La primera es, que sean tan tontos los muchachos, que tiren piedras á los árboles para coger la fruta, cuando si la dejasen sola, ella misma se caerla a las manos.

La segunda, que sean los hombres tan malvados, que vayan a la guerra amatarse unos á otros, cuando por sí solos han de morir.

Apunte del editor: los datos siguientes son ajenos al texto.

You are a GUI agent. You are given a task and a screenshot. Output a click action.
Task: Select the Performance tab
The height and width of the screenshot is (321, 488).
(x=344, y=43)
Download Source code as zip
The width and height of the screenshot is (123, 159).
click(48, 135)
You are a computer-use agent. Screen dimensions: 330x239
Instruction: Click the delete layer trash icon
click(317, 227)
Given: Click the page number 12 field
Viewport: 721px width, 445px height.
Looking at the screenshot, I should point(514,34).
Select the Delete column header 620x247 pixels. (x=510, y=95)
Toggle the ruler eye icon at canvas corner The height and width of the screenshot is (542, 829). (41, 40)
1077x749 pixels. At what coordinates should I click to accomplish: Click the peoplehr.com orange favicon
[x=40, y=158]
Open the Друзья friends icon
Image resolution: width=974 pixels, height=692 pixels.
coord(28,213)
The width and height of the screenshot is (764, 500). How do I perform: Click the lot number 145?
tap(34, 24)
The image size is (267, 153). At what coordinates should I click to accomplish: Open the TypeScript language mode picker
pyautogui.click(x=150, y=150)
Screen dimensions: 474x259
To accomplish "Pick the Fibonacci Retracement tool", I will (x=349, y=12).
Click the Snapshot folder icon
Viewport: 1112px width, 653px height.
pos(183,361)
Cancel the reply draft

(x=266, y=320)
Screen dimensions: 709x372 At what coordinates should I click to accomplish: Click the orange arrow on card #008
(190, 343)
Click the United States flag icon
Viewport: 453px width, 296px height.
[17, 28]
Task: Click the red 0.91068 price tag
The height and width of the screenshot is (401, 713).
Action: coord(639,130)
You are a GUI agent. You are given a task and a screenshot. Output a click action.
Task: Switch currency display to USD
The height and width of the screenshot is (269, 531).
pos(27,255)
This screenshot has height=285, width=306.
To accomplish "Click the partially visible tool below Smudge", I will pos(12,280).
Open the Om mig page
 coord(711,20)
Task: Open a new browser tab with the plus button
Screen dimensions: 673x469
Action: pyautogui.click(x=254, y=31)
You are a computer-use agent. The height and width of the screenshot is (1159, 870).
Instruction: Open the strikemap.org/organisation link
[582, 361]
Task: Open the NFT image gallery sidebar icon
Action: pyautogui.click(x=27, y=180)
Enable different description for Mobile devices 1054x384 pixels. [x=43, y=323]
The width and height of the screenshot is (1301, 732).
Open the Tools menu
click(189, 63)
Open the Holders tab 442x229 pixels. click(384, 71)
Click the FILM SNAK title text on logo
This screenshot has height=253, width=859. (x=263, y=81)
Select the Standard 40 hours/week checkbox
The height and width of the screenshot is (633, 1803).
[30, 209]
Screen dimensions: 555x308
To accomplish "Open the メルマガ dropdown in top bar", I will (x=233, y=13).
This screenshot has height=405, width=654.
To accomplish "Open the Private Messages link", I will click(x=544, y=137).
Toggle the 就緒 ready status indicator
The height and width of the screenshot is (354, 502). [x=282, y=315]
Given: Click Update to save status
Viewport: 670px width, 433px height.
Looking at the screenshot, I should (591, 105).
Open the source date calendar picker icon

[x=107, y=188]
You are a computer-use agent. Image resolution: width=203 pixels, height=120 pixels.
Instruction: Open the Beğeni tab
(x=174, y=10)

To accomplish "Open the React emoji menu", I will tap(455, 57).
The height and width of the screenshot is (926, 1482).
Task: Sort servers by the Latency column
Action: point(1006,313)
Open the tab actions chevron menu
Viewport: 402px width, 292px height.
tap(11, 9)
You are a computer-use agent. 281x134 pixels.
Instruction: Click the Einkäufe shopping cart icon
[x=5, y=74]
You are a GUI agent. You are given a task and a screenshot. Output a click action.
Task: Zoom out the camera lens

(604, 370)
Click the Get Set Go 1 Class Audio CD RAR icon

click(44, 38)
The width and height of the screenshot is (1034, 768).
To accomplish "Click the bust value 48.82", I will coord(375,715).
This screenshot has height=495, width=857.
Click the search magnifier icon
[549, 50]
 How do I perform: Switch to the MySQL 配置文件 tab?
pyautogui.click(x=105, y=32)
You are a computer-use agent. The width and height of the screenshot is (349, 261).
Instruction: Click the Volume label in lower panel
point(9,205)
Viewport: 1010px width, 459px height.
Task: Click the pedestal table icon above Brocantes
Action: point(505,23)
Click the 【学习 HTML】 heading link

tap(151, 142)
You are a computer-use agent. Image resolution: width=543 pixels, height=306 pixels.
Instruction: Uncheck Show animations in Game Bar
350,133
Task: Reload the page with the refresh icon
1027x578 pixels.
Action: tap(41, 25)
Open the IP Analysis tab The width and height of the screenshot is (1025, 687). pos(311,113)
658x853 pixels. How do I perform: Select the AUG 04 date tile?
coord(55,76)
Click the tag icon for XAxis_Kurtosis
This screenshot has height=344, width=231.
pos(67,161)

La tercera y última, y la que mas me confunde es, que sean tan bobos los jóvenes, que vayan á buscar á las muchachas, cuando si se estuviesen quietos en sus casas ellas irian á buscarlos.


El Emperador y el poeta.

Augusto César acostumbraba premiar generosamente á los buenos poetas que le dedicaban versos; pero entonces, como ahora, habia un número tan desmesurado de poetastros y fabricadores de dísticos á escoplo, que no era posible ni justo premiar ni ser generoso con todos. Al hacer esta comparación, no se crea que pensamos encontrar ahora poetas como los de entonces, ni grandes amantes de la literatura que los premien como Augusto y Mecenas. Ninguna cosa de las dos pensamos, ni mucho menos.

Pero vamos al cuento.

Es el caso, que uno de los poetas mas fecundos, mas tenaces y mas desgraciados en los repartos de pecunia, lo era uno griego , que todos los dias le presentaba una oda, todos los dias esperaba comer con ella, y todos los dias se quedaba en ayunas. Tantas llegó á presentar, que Augusto pensó en la necesidad de librarse de aquel importuno, y al efecto, un dia que pur la centésima vez le llevó unos adónicos, Augusto sacó otros versos que él mismo habia compuesto, y se los dio como si le pagase en la misma moneda.